DATA SHOWN below:
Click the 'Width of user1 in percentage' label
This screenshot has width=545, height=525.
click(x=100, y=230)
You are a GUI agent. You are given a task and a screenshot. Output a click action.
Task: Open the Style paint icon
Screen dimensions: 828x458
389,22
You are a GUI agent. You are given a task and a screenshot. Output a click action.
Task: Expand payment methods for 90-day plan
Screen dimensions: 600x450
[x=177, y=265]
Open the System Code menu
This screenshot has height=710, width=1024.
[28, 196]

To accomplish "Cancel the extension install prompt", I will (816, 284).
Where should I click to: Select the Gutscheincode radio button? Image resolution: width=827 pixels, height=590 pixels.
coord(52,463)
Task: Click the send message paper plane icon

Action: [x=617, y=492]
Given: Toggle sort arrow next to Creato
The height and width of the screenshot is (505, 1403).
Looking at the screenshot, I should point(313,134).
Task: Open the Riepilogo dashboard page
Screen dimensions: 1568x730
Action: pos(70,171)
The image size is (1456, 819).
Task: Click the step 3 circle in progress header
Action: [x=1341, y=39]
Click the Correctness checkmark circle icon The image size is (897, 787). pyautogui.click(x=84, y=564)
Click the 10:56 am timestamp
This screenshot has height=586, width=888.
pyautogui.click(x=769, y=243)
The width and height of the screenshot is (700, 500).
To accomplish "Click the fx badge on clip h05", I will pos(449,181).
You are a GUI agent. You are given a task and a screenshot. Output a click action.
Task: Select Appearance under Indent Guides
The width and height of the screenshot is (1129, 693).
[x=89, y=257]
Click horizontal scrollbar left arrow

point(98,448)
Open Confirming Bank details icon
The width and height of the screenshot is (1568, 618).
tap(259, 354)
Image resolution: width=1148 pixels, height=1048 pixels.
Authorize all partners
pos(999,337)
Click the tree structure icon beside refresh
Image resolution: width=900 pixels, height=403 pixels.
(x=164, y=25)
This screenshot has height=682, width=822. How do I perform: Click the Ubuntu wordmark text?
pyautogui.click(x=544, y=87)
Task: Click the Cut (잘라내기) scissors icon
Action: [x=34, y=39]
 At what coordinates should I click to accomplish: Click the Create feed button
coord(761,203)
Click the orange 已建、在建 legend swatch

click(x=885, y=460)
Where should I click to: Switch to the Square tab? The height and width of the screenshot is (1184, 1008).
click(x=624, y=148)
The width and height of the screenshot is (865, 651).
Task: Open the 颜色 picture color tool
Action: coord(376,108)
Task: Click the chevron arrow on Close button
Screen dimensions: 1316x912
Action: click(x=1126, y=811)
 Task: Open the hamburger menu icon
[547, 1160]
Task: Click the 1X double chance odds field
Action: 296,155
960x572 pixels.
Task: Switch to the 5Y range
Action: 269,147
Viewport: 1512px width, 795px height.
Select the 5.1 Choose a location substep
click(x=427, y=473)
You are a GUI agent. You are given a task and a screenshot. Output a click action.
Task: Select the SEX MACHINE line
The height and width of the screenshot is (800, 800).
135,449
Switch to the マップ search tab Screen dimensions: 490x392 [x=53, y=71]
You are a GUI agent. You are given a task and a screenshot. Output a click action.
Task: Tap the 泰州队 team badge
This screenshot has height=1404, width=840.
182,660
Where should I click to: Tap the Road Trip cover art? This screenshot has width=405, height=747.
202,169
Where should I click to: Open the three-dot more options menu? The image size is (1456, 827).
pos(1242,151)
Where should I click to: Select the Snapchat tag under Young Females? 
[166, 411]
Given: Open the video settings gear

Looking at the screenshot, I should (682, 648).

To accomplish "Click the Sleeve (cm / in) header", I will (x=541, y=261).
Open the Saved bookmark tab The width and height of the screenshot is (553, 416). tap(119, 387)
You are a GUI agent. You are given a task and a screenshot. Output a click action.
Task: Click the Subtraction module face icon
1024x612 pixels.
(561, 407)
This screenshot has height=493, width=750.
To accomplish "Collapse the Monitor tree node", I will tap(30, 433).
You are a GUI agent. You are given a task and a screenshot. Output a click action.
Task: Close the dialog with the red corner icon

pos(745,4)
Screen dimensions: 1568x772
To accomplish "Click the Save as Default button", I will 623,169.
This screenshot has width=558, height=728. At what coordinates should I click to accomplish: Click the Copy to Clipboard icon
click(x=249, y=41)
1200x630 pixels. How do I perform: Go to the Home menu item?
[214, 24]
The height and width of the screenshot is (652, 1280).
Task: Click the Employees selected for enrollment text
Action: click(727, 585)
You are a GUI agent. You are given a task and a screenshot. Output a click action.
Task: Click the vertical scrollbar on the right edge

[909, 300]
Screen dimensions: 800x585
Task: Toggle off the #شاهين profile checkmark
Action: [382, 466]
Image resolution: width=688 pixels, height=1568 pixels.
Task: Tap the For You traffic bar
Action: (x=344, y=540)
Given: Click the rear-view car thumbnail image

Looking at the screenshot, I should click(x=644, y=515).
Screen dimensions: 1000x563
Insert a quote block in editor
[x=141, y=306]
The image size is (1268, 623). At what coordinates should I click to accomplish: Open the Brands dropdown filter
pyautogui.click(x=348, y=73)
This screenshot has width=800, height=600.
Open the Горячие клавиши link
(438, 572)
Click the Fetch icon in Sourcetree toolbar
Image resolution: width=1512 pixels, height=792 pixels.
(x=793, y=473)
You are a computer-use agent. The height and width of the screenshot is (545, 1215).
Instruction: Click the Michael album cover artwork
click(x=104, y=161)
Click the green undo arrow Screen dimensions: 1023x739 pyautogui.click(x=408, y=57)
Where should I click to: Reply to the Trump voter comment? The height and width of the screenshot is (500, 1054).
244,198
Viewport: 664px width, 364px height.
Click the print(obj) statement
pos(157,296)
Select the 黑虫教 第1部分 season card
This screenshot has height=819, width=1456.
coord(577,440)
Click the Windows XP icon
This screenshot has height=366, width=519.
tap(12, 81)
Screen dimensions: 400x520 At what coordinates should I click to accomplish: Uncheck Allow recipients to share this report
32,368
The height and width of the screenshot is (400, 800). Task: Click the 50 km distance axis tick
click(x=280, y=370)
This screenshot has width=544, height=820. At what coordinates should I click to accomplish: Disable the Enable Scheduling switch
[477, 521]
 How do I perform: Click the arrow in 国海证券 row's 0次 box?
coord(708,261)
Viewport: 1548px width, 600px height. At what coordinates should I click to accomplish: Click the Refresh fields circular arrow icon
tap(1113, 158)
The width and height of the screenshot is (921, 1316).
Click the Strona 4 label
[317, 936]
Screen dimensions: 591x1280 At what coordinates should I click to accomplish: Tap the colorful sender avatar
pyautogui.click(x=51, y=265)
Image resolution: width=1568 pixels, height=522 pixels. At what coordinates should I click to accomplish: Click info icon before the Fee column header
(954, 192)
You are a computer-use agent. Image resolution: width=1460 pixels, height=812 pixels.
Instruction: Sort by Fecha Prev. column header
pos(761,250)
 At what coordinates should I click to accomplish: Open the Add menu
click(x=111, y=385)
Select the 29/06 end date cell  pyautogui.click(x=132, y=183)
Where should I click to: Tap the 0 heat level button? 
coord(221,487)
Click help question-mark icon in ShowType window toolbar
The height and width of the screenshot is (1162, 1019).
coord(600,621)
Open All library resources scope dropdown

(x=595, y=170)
End of DATA SHOWN.
EXERCISE OBJECTIVE: The lines to return are those in the entries above that hold "will".

RESULT BELOW:
To accomplish "Cancel the extension install prompt", I will (816, 284).
To accomplish "Click the fx badge on clip h05", I will pos(449,181).
To accomplish "Click the Sleeve (cm / in) header", I will (x=541, y=261).
To accomplish "Collapse the Monitor tree node", I will tap(30, 433).
To accomplish "Click the Save as Default button", I will 623,169.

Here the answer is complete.